** Begin Passage shown **

January 24th, 2014 9:30 pm by Brad Hicks

‘Erwin Nine’ member receives awards after 70 years

George Hatcher


ERWIN — Decorated World War II veteran and “Erwin Nine” member George Hatcher was surrounded by friends, family and fellow military veterans on Friday as he marked the end of a nearly two-year battle.  


Almost 70 years after his discharge from the U.S. military, Hatcher has finally received the awards recognizing his full service. At a Friday ceremony held in the Unicoi County Courthouse, Hatcher received a Silver Star and a Bronze Star. 


The Silver Star represents five European-African-Middle Eastern campaigns during WWII, and the Bronze Star represents service in one campaign. 


The story of Hatcher’s stars began after his military service ended. Following his honorable discharge in 1945, Hatcher registered his discharge at the Unicoi County Courthouse. His original DD Form 214, a document issued upon a service member’s discharge from active duty, stated he was entitled to, among other awards and decorations, the stars received Friday. 


Although Hatcher was entitled to the stars, he never had a desire to possess the physical awards until a couple of years back. A friend and fellow veteran from Elizabethton showed Hatcher a shadow box he had to hold and display his awards and medals. An impressed Hatcher had a shadow box of his own built, and he decided that it was time to procure his WWII campaign stars to be encased inside. 


Hatcher contacted the Department of the Army to obtain a Prisoner of War Medal and replacements of all other awards to which he was entitled for his service. The response he received in January 2012 started a nearly two-year campaign to get the medals.


In a letter dated Jan. 11, 2012, the Department of the Army stated Hatcher’s military records had been corrected to reflect his award entitlement. The department verified Hatcher was entitled to two European-African-Middle Eastern Campaign Bronze Stars, meaning he would not be awarded for all six of the campaigns in which he served. 


“Your WD AGO Form 53-55 credits you with participation in six campaigns; however, you may not receive campaign credit while a prisoner of war. The documentation available to us indicates you were a prisoner from May 27, 1944, to April 29, 1945,” the letter stated. 


“They were penalizing me because I was a prisoner of war,” Hatcher said. 


Hatcher admits he was taken aback by the response because, despite his captivity during these four campaigns, he was continuing to serve his country. 


“If I had been AWOL or shot dead, of course, I wouldn’t have been entitled to them,” Hatcher said of the medals. “But when I was a prisoner of war, I was still assigned to my outfit, the Eighth Air Force. I didn’t ever change it. I did what they told me to do — I went on a bombing mission and didn’t come back.”


For Hatcher, possessing the awards was less about encasing them in the shadow box — doubt had begun to enter his mind. Hatcher is known throughout the region for sharing his account as a German prisoner of war. After recounting his story, he is often asked what awards and decorations he had received. He always included the service stars for six European-African-Middle Eastern campaigns in the list, but he said began to wonder if had been misrepresenting the truth all the times he had answered. 


“When they took them away from me, I felt like I had been telling them a lie about it,” he said. “I wanted to clear the air, and I wanted to know when I told the story that it was going to be true.”

** End Passage shown **

● **What to work on**:
- A) Reproduce the part of the article about George Hatcher's service stars from "The story of" up to and including "be encased inside.".
- B) Extend the article about George Hatcher's service stars, picking up right after its final quoted paragraph.

** Begin Information shown **

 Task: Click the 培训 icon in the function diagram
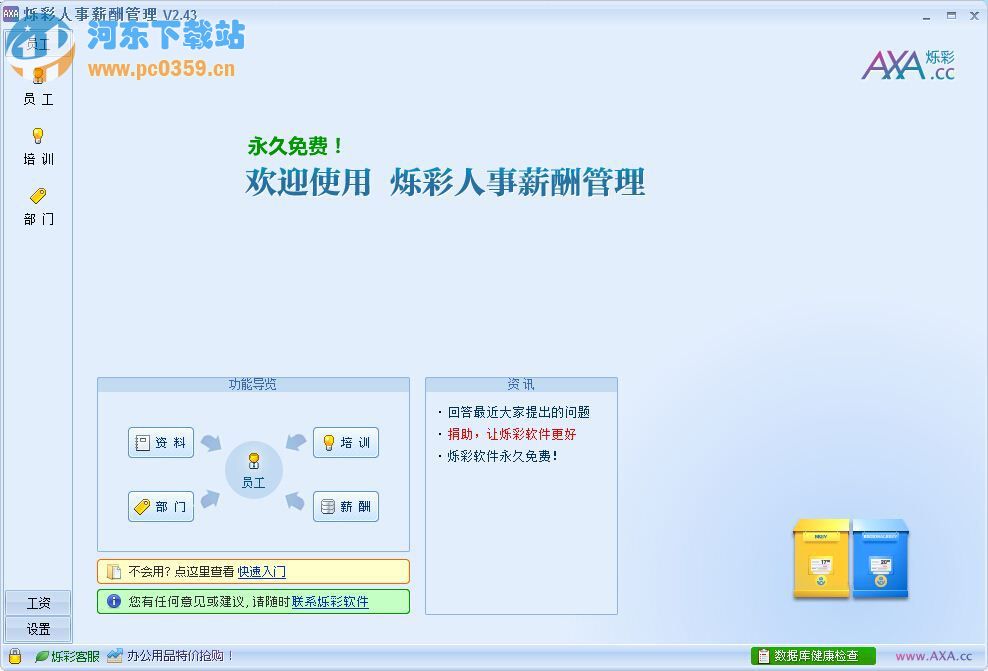click(x=345, y=443)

** End Information shown **

● **Answer set**:
- A)
The story of Hatcher’s stars began after his military service ended. Following his honorable discharge in 1945, Hatcher registered his discharge at the Unicoi County Courthouse. His original DD Form 214, a document issued upon a service member’s discharge from active duty, stated he was entitled to, among other awards and decorations, the stars received Friday. 


Although Hatcher was entitled to the stars, he never had a desire to possess the physical awards until a couple of years back. A friend and fellow veteran from Elizabethton showed Hatcher a shadow box he had to hold and display his awards and medals. An impressed Hatcher had a shadow box of his own built, and he decided that it was time to procure his WWII campaign stars to be encased inside.

- B)
And Hatcher’s battle to receive the medals would not be fought alone. After receiving the response, Hatcher sought the help of Unicoi County Register of Deeds Debbie Tittle. Tittle said she pulled Hatcher’s DD 214 recorded in 1945, and the form indicated Hatcher was entitled to the awards. 


Tittle went to work quickly. In late-January 2012, she wrote a letter to U.S. Sen. Bob Corker. Corker’s office provided assistance throughout the process. Tittle also assisted Hatcher in completion of an application to correct the military records preventing Hatcher from receiving the medals.


“We were just bound and determined that it was not going to get lost in the shuffle,” Tittle said. 


“She’s responsible for me getting these medals back,” Hatcher said.


But further help was needed, as this application had a space for the applicant to name his or her counsel. Enter attorney Erwin-based attorney William Lawson, himself a Marine Corps veteran. Lawson would serve as Hatcher’s counsel for the purpose of the application, and the application was submitted to the Department of the Army in May 2012.


“Senator Corker’s office got involved, Ms. Tittle got involved, I got involved as a veteran and an American, and we got his stars back,” Lawson said.  


Months of back-and-forth correspondence followed the original application. In July, the Air Force Board for Correction of Military Records determined Hatcher’s records be corrected to reflect his entitlement to the stars. The stars arrived in December. 


“It took a lot of time and a lot of people to correct a senseless decision by somebody,” Hatcher said. 


Hatcher’s Sliver Star and Bronze Star were presented to him by Lt. Cmdr. M.F. “Rusty” Wishon, who is retired from the Navy.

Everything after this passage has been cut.